One by one, he closed off every means of escape . . . not that she had anywhere left to go. Swallowing her indignation, she turned her mind to practical considerations. “What happens after my father is no longer a factor? Or if someone else is convicted of the murder? I presume we could then secure an annulment of the marriage?”
“I’m afraid not.” He went to the hearth, selected a log, and placed it across the firedogs. “The magistrate already thinks we conspired to commit the murder and protect each other from the consequences. Our marriage will be regarded with suspicion, and all the legalities checked down to the last jot and tittle. There are surprisingly few causes that can trigger an annulment. We’d not get away with faking any one of them.”
“We wouldn’t need to.” A cold knot of pain tightened in her stomach. “Many years ago, I was badly injured in a riding accident. Later, I overheard the doctor say it was unlikely I’d be able to bear children. So you see, I could confess I had deceived you before the wedding. No one would expect you to remain married to a woman unable to give you an heir.”

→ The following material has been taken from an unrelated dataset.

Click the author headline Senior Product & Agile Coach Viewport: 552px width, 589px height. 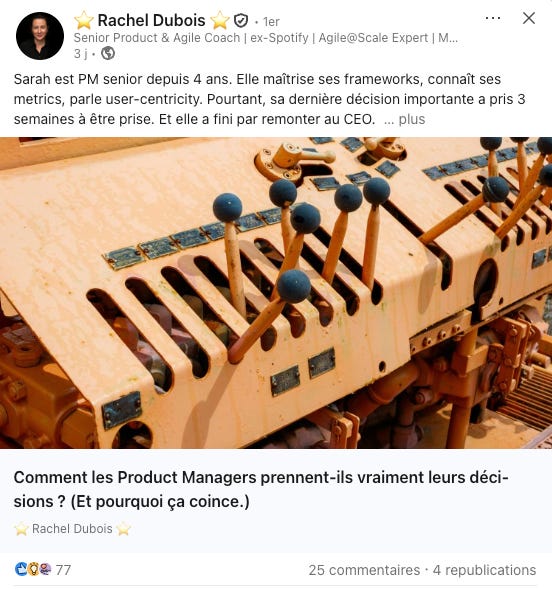tap(265, 38)
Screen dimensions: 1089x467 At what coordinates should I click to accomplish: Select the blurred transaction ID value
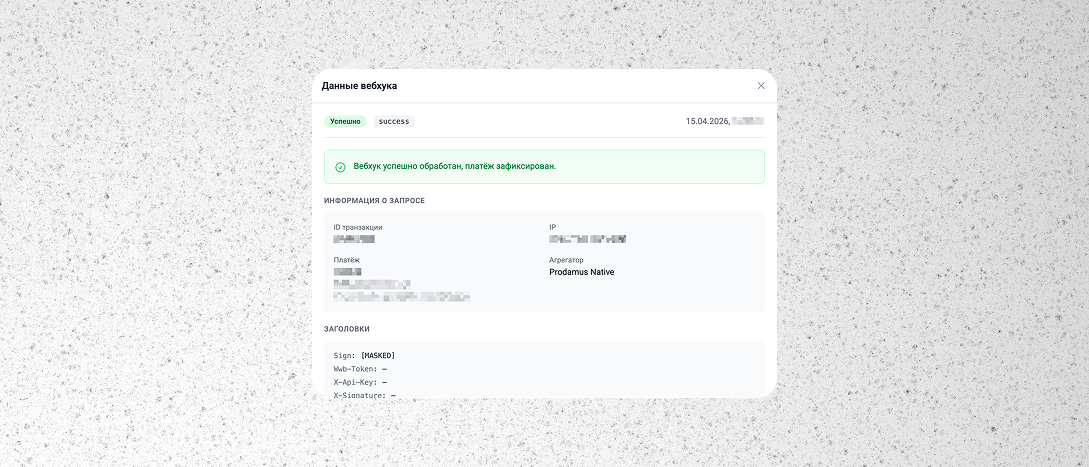click(354, 240)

He had hunkered down and was placing tinder on the coals to get the fire restarted. “Are you certain of this, Miss Holcombe? If you make such a claim, you will be subjected to an unpleasant examination, and only a severe deformity would stand as evidence of infertility.”
She wondered what a severe deformity would consist of, and how it co
uld be detected. But she could hardly ask him straight out. “I see. Or rather, I don’t quite see. You appear to know a great deal about these matters.”
“Only because I have spent the better part of the day with my solicitors. I took the opportunity to ask them every pertinent question I could think of, along with those I anticipated receiving from you.”
“But are you not concerned about my deformities, detectable or otherwise? You have a responsibility to your name and family, sir. You are expected to continue the line.”
“I am? By whom? Although I am unacquainted with Norah’s daughters, I’d guess they are decent chits who keep themselves out of trouble. Well, if you except Corinna’s attempt to kill her father. But there hasn’t been a shred of decency in any Keynes male for the last several generations. I have no wish to reproduce myself, Miss Holcombe. The sooner this line dies out, the better.”
“Then you should not object to helping me annul our marriage. In the spirit of cooperation, sir, I will go first. But if the physical examination discloses nothing of use, then we’ll just have to resort to you. I mean, you could . . . that is, what would it cost you to swear that you are . . . um, incapable of—”
“No.”
She lifted her chin, undaunted. “I quite see how you would find such an admission difficult to make. But it’s not as if the information would become public. And later, with me gone and unfindable, you could have a miraculous restoration of your powers.”
“And you, Miss Holcombe, have a somewhat limited comprehension of male reproductive functions and the law. Even were I willing to swear myself impotent, the word of a Keynes already suspected of duplicity would scarcely hold up in the ecclesiastical court. Any examiner worth his credentials would put you in a room with me and instruct you to remove your clothing. In a remarkably short time, I assure you, all doubts about my capacity to perform would be extinguished.”
Having nursed her father over a period of years, she was not unfamiliar with male reproductive organs. Nor, having observed horses and other farm animals in rampant display, was she unacquainted with the transformation wrought by instinct and, she assumed, passion. She quite understood, generally speaking, what this formidable male had just described to her. She altogether grasped the reality of it and the pain that it would cause in her, and her own terror of the whole . . . procedure.